● **PROBLEM TO WORK ON**: Recast the records below as a Markdown table with the columns "Row" and "Line", numbering each line and omitting any blank lines.

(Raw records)
══════════════════════════════
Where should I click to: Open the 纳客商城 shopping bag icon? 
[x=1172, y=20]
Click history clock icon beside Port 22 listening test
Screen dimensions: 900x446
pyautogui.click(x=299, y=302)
══════════════════════════════
● **SOLVED PROBLEM**:
| Row | Line |
|---|---|
| 1 | Where should I click to: Open the 纳客商城 shopping bag icon?  |
| 2 | [x=1172, y=20] |
| 3 | Click history clock icon beside Port 22 listening test |
| 4 | Screen dimensions: 900x446 |
| 5 | pyautogui.click(x=299, y=302) |